**About this task:**
A faithful transcription of the entries below is required.

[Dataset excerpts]

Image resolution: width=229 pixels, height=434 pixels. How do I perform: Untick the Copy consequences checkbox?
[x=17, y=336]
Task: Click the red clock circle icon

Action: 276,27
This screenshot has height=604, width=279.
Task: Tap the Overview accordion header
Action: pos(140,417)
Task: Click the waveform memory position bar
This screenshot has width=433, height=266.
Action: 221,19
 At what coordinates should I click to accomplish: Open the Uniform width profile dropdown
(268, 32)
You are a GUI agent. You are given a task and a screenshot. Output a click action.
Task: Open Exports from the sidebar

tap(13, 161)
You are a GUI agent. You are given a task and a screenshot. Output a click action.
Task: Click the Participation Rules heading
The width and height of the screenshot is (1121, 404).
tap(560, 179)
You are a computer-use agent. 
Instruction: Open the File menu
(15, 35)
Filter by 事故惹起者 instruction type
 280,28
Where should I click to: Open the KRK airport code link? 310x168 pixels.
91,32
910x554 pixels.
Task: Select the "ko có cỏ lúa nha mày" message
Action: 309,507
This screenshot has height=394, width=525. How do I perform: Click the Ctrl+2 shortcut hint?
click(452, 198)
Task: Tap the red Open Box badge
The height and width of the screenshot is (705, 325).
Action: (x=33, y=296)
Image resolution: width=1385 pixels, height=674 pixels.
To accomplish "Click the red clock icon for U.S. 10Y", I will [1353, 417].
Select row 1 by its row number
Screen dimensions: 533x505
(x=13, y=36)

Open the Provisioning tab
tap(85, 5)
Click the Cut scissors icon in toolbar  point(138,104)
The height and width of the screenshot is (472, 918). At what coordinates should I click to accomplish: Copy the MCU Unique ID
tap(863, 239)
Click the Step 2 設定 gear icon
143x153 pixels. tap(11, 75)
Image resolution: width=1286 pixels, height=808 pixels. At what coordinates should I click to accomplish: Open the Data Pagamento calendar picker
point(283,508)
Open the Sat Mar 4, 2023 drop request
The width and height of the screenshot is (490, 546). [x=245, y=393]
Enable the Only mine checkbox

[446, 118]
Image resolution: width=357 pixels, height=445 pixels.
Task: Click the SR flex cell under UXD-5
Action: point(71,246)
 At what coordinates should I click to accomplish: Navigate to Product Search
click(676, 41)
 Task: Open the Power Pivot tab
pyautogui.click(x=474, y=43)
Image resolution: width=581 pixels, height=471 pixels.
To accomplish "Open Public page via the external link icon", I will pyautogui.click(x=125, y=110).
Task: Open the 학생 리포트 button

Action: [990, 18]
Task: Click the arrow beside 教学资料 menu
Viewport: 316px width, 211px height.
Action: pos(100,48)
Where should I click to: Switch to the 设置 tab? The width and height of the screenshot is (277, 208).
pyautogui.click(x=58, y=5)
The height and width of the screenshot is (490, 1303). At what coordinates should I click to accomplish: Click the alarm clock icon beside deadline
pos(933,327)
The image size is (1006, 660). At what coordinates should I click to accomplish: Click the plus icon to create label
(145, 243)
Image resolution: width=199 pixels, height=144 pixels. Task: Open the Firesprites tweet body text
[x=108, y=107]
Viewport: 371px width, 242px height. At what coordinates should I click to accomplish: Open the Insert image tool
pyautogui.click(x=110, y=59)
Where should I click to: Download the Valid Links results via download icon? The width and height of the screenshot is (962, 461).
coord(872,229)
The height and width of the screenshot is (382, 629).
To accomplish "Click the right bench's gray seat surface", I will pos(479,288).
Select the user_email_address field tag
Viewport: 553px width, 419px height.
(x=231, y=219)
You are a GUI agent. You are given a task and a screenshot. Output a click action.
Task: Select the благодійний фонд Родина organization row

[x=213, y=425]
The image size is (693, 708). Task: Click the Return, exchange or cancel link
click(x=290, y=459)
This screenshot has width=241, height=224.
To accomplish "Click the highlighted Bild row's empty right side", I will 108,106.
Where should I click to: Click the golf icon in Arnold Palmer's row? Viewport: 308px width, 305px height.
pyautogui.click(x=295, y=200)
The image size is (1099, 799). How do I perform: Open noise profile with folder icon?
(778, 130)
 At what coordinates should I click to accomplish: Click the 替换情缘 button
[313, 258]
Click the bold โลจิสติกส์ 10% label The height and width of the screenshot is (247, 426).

**Exercise solution:**
Image resolution: width=229 pixels, height=434 pixels. How do I perform: Untick the Copy consequences checkbox?
[x=17, y=336]
Task: Click the red clock circle icon

Action: 276,27
This screenshot has height=604, width=279.
Task: Tap the Overview accordion header
Action: pos(140,417)
Task: Click the waveform memory position bar
This screenshot has width=433, height=266.
Action: 221,19
 At what coordinates should I click to accomplish: Open the Uniform width profile dropdown
(268, 32)
You are a GUI agent. You are given a task and a screenshot. Output a click action.
Task: Open Exports from the sidebar

tap(13, 161)
You are a GUI agent. You are given a task and a screenshot. Output a click action.
Task: Click the Participation Rules heading
The width and height of the screenshot is (1121, 404).
tap(560, 179)
You are a computer-use agent. 
Instruction: Open the File menu
(15, 35)
Filter by 事故惹起者 instruction type
 280,28
Where should I click to: Open the KRK airport code link? 310x168 pixels.
91,32
910x554 pixels.
Task: Select the "ko có cỏ lúa nha mày" message
Action: 309,507
This screenshot has height=394, width=525. How do I perform: Click the Ctrl+2 shortcut hint?
click(452, 198)
Task: Tap the red Open Box badge
The height and width of the screenshot is (705, 325).
Action: (x=33, y=296)
Image resolution: width=1385 pixels, height=674 pixels.
To accomplish "Click the red clock icon for U.S. 10Y", I will [1353, 417].
Select row 1 by its row number
Screen dimensions: 533x505
(x=13, y=36)

Open the Provisioning tab
tap(85, 5)
Click the Cut scissors icon in toolbar  point(138,104)
The height and width of the screenshot is (472, 918). At what coordinates should I click to accomplish: Copy the MCU Unique ID
tap(863, 239)
Click the Step 2 設定 gear icon
143x153 pixels. tap(11, 75)
Image resolution: width=1286 pixels, height=808 pixels. At what coordinates should I click to accomplish: Open the Data Pagamento calendar picker
point(283,508)
Open the Sat Mar 4, 2023 drop request
The width and height of the screenshot is (490, 546). [x=245, y=393]
Enable the Only mine checkbox

[446, 118]
Image resolution: width=357 pixels, height=445 pixels.
Task: Click the SR flex cell under UXD-5
Action: point(71,246)
 At what coordinates should I click to accomplish: Navigate to Product Search
click(676, 41)
 Task: Open the Power Pivot tab
pyautogui.click(x=474, y=43)
Image resolution: width=581 pixels, height=471 pixels.
To accomplish "Open Public page via the external link icon", I will pyautogui.click(x=125, y=110).
Task: Open the 학생 리포트 button

Action: [990, 18]
Task: Click the arrow beside 教学资料 menu
Viewport: 316px width, 211px height.
Action: pos(100,48)
Where should I click to: Switch to the 设置 tab? The width and height of the screenshot is (277, 208).
pyautogui.click(x=58, y=5)
The height and width of the screenshot is (490, 1303). At what coordinates should I click to accomplish: Click the alarm clock icon beside deadline
pos(933,327)
The image size is (1006, 660). At what coordinates should I click to accomplish: Click the plus icon to create label
(145, 243)
Image resolution: width=199 pixels, height=144 pixels. Task: Open the Firesprites tweet body text
[x=108, y=107]
Viewport: 371px width, 242px height. At what coordinates should I click to accomplish: Open the Insert image tool
pyautogui.click(x=110, y=59)
Where should I click to: Download the Valid Links results via download icon? The width and height of the screenshot is (962, 461).
coord(872,229)
The height and width of the screenshot is (382, 629).
To accomplish "Click the right bench's gray seat surface", I will pos(479,288).
Select the user_email_address field tag
Viewport: 553px width, 419px height.
(x=231, y=219)
You are a GUI agent. You are given a task and a screenshot. Output a click action.
Task: Select the благодійний фонд Родина organization row

[x=213, y=425]
The image size is (693, 708). Task: Click the Return, exchange or cancel link
click(x=290, y=459)
This screenshot has width=241, height=224.
To accomplish "Click the highlighted Bild row's empty right side", I will 108,106.
Where should I click to: Click the golf icon in Arnold Palmer's row? Viewport: 308px width, 305px height.
pyautogui.click(x=295, y=200)
The image size is (1099, 799). How do I perform: Open noise profile with folder icon?
(778, 130)
 At what coordinates should I click to accomplish: Click the 替换情缘 button
[313, 258]
Click the bold โลจิสติกส์ 10% label The height and width of the screenshot is (247, 426).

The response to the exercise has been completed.